We began exploring other possible data sets that could link a player to steroid usage and came across two. These data sets were the Mitchell Report and a list of players that have ever tested positive for performance enhancing drugs. The Mitchell Report is the result of a comprehensive investigation conducted by George Mitchell, a former federal prosecutor, that looked deeper into the use of performance enhancing drugs in Major League Baseball. The report focused on higher profile players and in the end a list of 89 former and current MLB players were named in the report. This combined with the list of positive tests gives us a great database to work off of to discover the effect of steroid use on Hall of Fame candidacy.
For our model we began with an XGBoost Classifier as we are doing a binary classification on the dataset. We used five fold cross validation on our dataset while training our xgboost model. We then utilized bagging with the first 37 Ramanujan primes as the seed for each of the xgboost models to combine the 37 predictions into one.

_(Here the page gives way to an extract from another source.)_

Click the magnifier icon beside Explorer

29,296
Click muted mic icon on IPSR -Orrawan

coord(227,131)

This method of prediction gave us a AUC score of 0.9738 which is incredibly high.
The top three most important features are Earned Runs Average (ERA), wins, and All Star selections. ERA is the average number of runs a pitcher gives up per game normalized over nine innings. The lower the ERA the better and some of the best pitchers have a career ERA below 3.00. Wins is a self explanatory statistic, but to qualify for a win a starting pitcher needs to pitch at least five innings and his team needs to have the lead when he leaves the game. In the middle of every season, baseball writers vote for the season’s best players to participate in an All Star game. This game is a fan favorite because they get to see the best compete against each other.

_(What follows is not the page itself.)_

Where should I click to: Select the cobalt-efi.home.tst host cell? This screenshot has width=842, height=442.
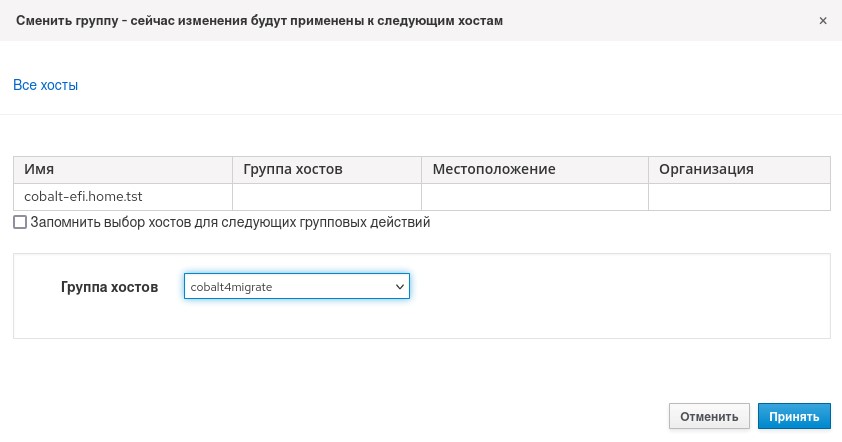pos(77,197)
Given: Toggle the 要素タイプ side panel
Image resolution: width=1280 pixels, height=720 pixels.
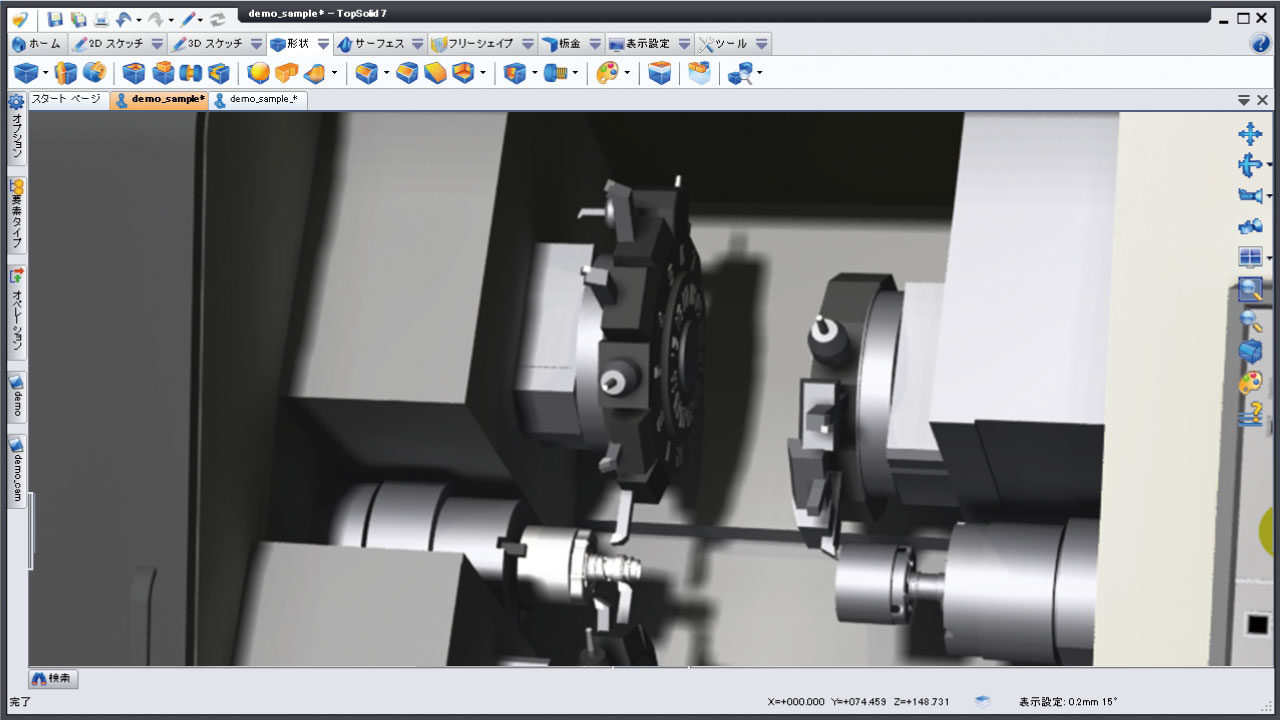Looking at the screenshot, I should tap(17, 216).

Both of our features related to steroid use, Mitchell-Report and Positive-Test, had no impact on our model. We believe this is because so few players fall into these categories, and the vast majority of those that do are still active or are not yet eligible for the hall of fame, so nothing meaningful about their effect on hall of fame can be determined from data analysis alone.
The Perfect Player
So what does it take to make it to the hall of fame? Well, the three best things a pitcher can do over their career is to win a lot of games, maintain a low ERA, and be selected to a lot of all-star games. The average hall of fame pitcher won 246 games in his career, played in 7 all-star games, and had an ERA of 2.97. We also created a function to scales a player's stats to be the same as an average hall of fame pitcher. Before this scaling only one pitcher was given an over 50% chance of making it into the hall of fame but after scaling it made stronger predictions for several other pitchers to be inducted into the hall of fame.